Discover: Dennis Wheeler - Jolly Jack Tars and Jet Streams: Our - TopicsExpress



          

Discover: Dennis Wheeler - Jolly Jack Tars and Jet Streams: Our Climate Past, Present and Future - TONIGHT Murray Library Lecture Theatre, City Campus Monday, March 10, from 7pm This talk is free – contact [email protected] or via the University Online Store: onlinestore.sunderland.ac.uk/browse/extra_info.asp?compid=1&modid=1&deptid=70&catid=24&prodid=1567&searchresults=1 As part Discover 2014, and celebrating Climate Week 2014, Dr Dennis Wheeler, Visiting Professor of Climatology, will talk about how the University of Sunderland has taken a lead role in recent years in the use of documentary sources for studying global climate change over the past three centuries. The research team have made extensive use of Royal Navy and other ship’s logbooks as British vessels navigated the world’s ocean dutifully recording the weather as they did so. This lecture will talk about such work and how it relates to many current concerns about climate change and, especially, the highly topical question of the jet stream.

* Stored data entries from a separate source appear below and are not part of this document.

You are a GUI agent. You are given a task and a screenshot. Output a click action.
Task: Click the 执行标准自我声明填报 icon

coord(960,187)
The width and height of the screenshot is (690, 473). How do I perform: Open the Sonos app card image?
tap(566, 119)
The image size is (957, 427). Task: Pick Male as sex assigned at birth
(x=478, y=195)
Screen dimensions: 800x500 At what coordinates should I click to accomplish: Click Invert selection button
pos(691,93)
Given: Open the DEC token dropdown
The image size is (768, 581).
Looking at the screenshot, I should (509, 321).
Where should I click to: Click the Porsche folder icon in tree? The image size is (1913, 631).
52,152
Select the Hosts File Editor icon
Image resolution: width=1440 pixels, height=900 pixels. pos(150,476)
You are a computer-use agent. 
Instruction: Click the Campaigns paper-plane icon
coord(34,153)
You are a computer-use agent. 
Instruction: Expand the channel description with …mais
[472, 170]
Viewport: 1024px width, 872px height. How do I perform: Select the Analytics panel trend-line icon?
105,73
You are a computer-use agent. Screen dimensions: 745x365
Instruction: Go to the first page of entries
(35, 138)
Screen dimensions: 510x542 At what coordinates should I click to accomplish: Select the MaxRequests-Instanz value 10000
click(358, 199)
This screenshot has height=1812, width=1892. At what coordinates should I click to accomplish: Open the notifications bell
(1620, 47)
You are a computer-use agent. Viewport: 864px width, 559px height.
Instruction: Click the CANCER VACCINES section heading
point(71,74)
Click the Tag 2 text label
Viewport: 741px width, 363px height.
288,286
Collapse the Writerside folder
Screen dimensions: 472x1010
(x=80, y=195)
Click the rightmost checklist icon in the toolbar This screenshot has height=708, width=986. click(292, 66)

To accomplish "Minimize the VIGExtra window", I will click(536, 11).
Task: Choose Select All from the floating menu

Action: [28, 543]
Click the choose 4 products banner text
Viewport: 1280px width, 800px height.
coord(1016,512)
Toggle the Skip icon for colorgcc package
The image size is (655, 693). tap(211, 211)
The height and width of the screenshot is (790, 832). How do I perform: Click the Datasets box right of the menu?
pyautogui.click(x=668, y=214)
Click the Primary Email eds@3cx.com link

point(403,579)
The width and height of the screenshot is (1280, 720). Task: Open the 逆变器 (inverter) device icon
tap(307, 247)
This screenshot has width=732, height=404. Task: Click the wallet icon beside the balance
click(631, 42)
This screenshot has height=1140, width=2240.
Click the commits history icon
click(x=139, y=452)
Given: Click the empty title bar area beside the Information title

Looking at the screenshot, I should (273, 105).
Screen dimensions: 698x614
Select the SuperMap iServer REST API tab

The ARCdoc research project, led by the University of Sunderland, analyses ships’ logbooks of explorers, whalers and merchants to increase our scientific understanding of climate change. The logbooks include famous voyages such as Charles Darwin’s voyages on the Beagle, Cook’s HMS Discovery, Parry’s polar expedition in HMS Hecla and Sir John Franklin’s lost journey to navigate the Northwest Passage. Ships’ logbooks were the main resource used to record the weather in the oceans for the years before regular instrumental observations began to be made in the mid-19th century. Officers kept careful records of the daily, and sometimes hourly, climate conditions with the result that we are now able to determine weather from many parts of the globe from distant times using the rich data from the logbooks that have survived the centuries. Dr Wheeler will open up this fascinating world, and show how these almost forgotten historical archives could predict future weather changes. Free and open to all.